音频处理方法、模型训练方法、装置、设备、介质及产品。该方法包括:确定预设音频处理模型对应的目标右侧填充数量和目标左侧填充数量,其中,目标右侧填充数量用于指示在卷积层的输入数据右侧填充的数据数量,目标左侧填充数量用于指示在卷积层的输入数据左侧填充的数据数量,目标右侧填充数量大于0且小于目标左侧填充数量,基于目标右侧填充数量、目标左侧填充数量和预设音频处理模型,对待处理音频流进行处理,得到对应的处理后的目标音频流。

Description

音频处理方法、模型训练方法、装置、设备、介质及产品
本申请要求在2022年08月17日提交中国专利局、申请号为202210986541.0的中国专利申请的优先权,该申请的全部内容通过引用结合在本申请中。
技术领域
本申请实施例涉及音频处理技术领域,例如涉及音频处理方法、模型训练方法、装置、设备、存储介质及产品。
背景技术
随着音频处理技术的快速发展,神经网络模型在音频处理方面已得到广泛的应用。例如,音色转换作为一种重要的音频处理技术,基于神经网络模型的音色转换方案,已经广泛应用于如音频内容生成以及娱乐音频制作等各种领域。
音色转换是一种保持原始音频的内容信息不变的前提下,把其音色转换为目标音色的技术。目前,音色转换等音频处理技术,大部分情况下使用离线推理方案,而对于语音通话或直播等对时效性要求较高的应用场景来说,需要使用流式推理方案。

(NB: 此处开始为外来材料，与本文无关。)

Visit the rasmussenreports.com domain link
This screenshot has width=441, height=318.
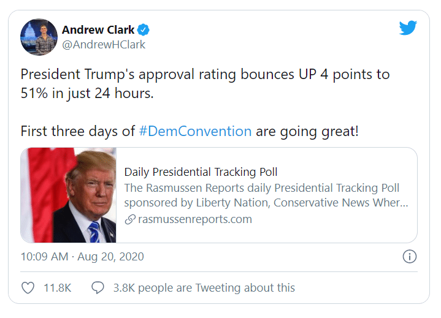click(195, 219)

而相关的流式推理方案难以兼顾低延迟和转换效果。
发明内容
本申请实施例提供了音频处理方法、模型训练方法、装置、设备、存储介质及产品,可以更好地适用于对音频流的处理。
根据本申请的一方面,提供了一种音频处理方法,该方法包括:
确定预设音频处理模型对应的目标右侧填充数量和目标左侧填充数量,其中,所述预设音频处理模型中包含卷积层,所述目标右侧填充数量用于指示在所述卷积层的输入数据右侧填充的数据数量,所述目标左侧填充数量用于指示在所述卷积层的输入数据左侧填充的数据数量,所述目标右侧填充数量大于0,且同一卷积层对应的所述目标右侧填充数量小于对应的所述目标左侧填充数量;
基于所述目标右侧填充数量、所述目标左侧填充数量和所述预设音频处理模型,对待处理音频流进行处理,得到对应的处理后的目标音频流。
根据本申请的另一方面,提供了一种模型训练方法,该方法包括:
确定音频处理模型对应的右侧填充数量和左侧填充数量,其中,所述音频处理模型中包含卷积层,所述右侧填充数量用于指示在所述卷积层的输入数据右侧填充的数据数量,所述左侧填充数量用于指示在所述卷积层的输入数据左侧填充的数据数量,所述左侧填充数量用于指示在所述卷积层的输入数据左侧填充的数据数量,所述右侧填充数量大于0,且同一卷积层对应的所述右侧填充数量小于对应的所述左侧填充数量;
基于所述右侧填充数量、所述左侧填充数量和所述音频处理模型,对样本音频流进行处理,得到对应的处理后的目标样本音频流,其中,所述样本音频流对应有标准音频流;
根据所述目标样本音频流与所述标准音频流确定目标损失关系,并基于所述目标损失关系对所述音频处理模型进行训练。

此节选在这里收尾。